According to Andy Haldane, at the Bank of England, in the 1970's, the proportion of profits that went to dividends was around 10%, whereas today it is around 70%. That is why capital accumulation and growth of the real economy has been held back, which ultimately undermines the system as a whole, because without an increased mass of capital, the potential to increase the mass of profits is increasingly restricted, which means the potential to pay out all forms of revenues from it, such as interest, rents, taxes is undermined.

Not only do these inflated asset prices, thereby contribute nothing to economic growth, but they actually have the opposite effect. By stimulating speculation, they drain potential money-capital from the real economy into further speculation; they have massively increased the cost of pension provision, because pension contributions buy fewer and fewer of those assets, to cover future liabilities; they have massively increased the cost of shelter for workers, which, like the increase in the cost of pension provision, means that the value of labour-power is raised; and as the value of labour-power is raised, so the rate of surplus value, and consequently the rate of profit is reduced.
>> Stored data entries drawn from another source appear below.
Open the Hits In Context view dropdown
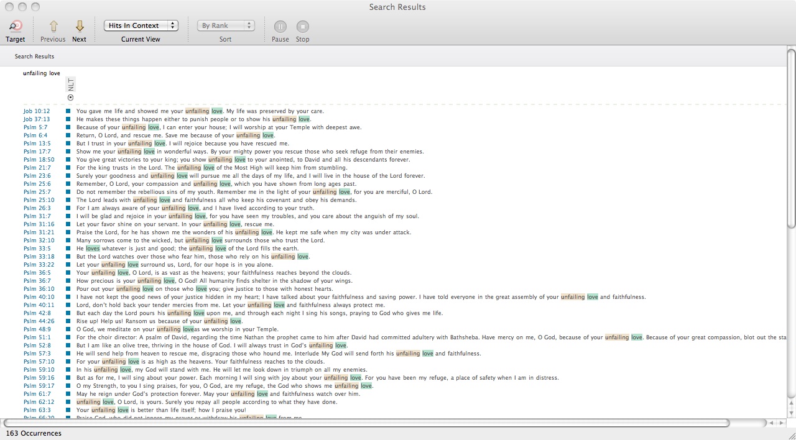Viewport: 796px width, 440px height. (141, 25)
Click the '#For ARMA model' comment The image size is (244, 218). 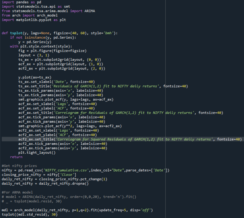tap(18, 192)
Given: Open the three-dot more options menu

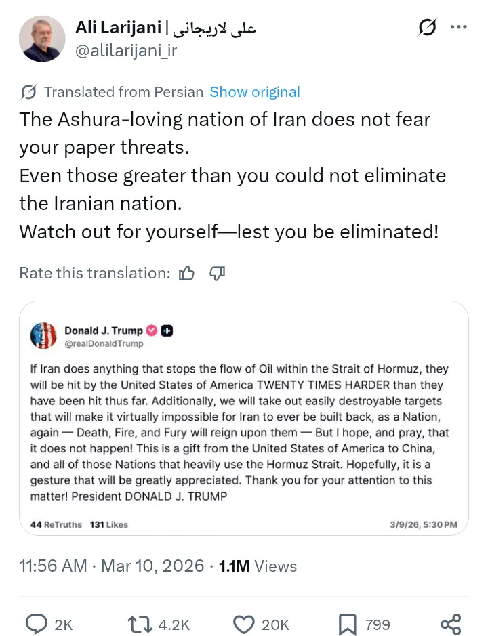Looking at the screenshot, I should pyautogui.click(x=459, y=28).

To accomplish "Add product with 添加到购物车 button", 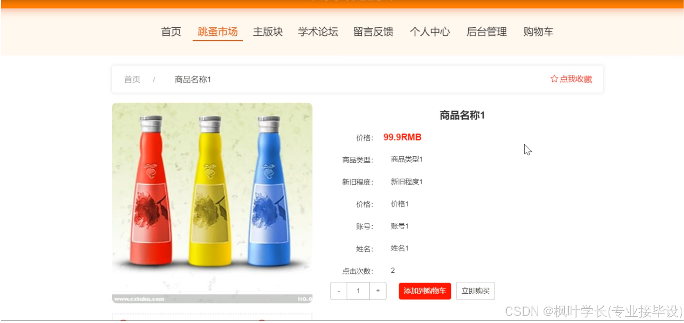I will (x=425, y=291).
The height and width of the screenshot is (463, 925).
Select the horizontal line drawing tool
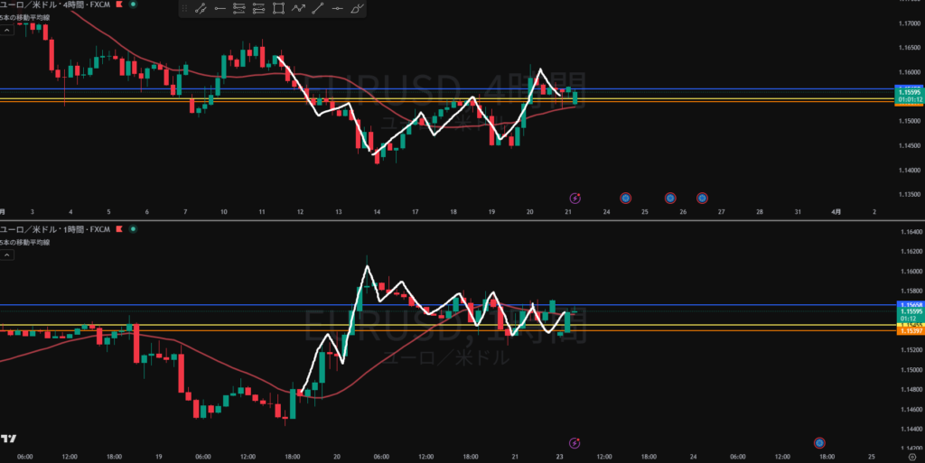(338, 9)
Workers should oppose any bail-out of Deutsche Bank, or any of the other financial institutions around the globe that will collapse along with it. The ending of the global financial bubble, a collapse in stock, bond and property markets will be a good thing for workers, and also for real industrial capital itself, as opposed to the fictitious capital whose interests have been protected at its expense over the last thirty years.

If banks and financial institutions collapse, all that is required, is that central banks ensure that there is sufficient liquidity within the system to enable commodities to continue to be exchanged. In modern economies with advanced systems of electronic money and payments, that simply requires that those payment systems are maintained and functional. The financial speculators who will have lost their shirts should finally be made to bear the consequences of their actions. The banks themselves having become worthless, should be taken over by their workers, and merged into a single co-operative financial institution, operating across Europe, and capable of providing credit to the real economy, particularly other co-operative ventures. 
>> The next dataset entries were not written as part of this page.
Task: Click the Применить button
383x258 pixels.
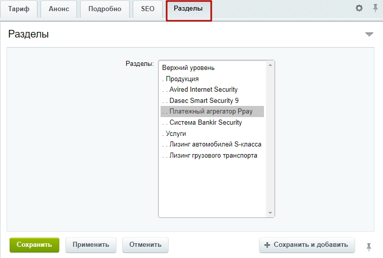Action: (91, 245)
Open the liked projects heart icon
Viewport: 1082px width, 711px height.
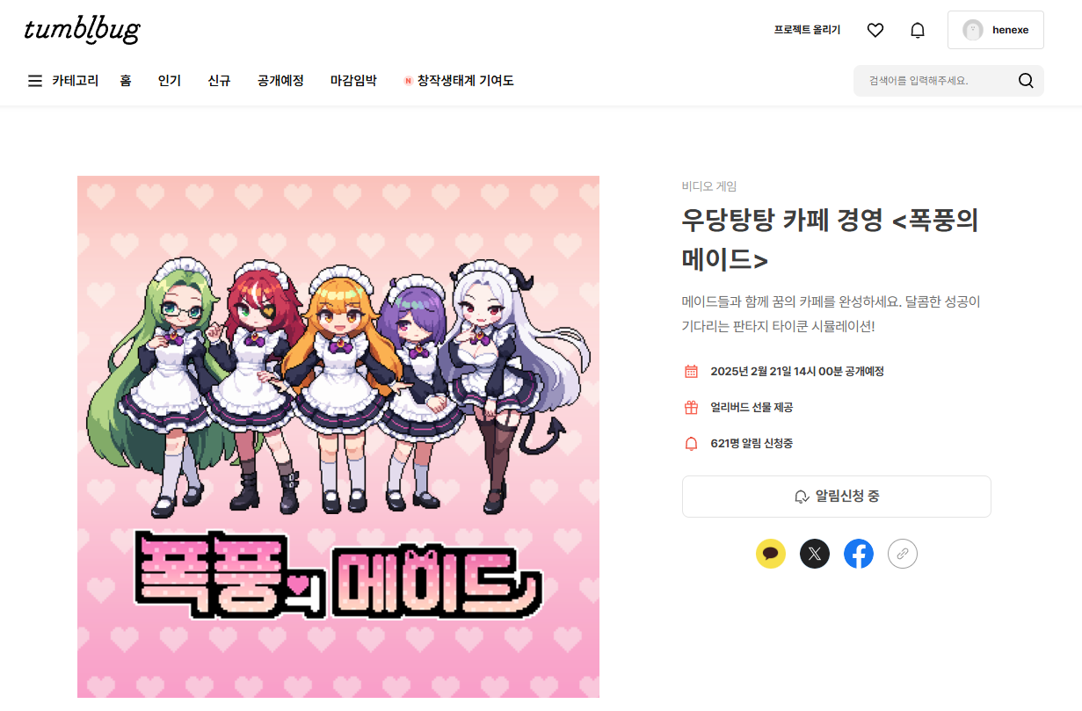pyautogui.click(x=875, y=30)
As share and bond prices collapse, and yields therefore, rise, it will become easier for pension liabilities to be funded, for pension contributions to buy up the now much cheaper shares and bonds. We need proper workers ownership and control over pension funds, so that our resources can be used to exercise control over other sections of capital. As land and property prices collapse, it will again become possible for workers to buy their first homes, and for rents to become affordable without massive subsidies to landlords, and it will mean that the cost of building new homes will fall significantly, as land prices fall.

No more bail-outs for the banks and finance houses, and for the financial speculators who have inflated these unsustainable bubbles at the expense of the real economy.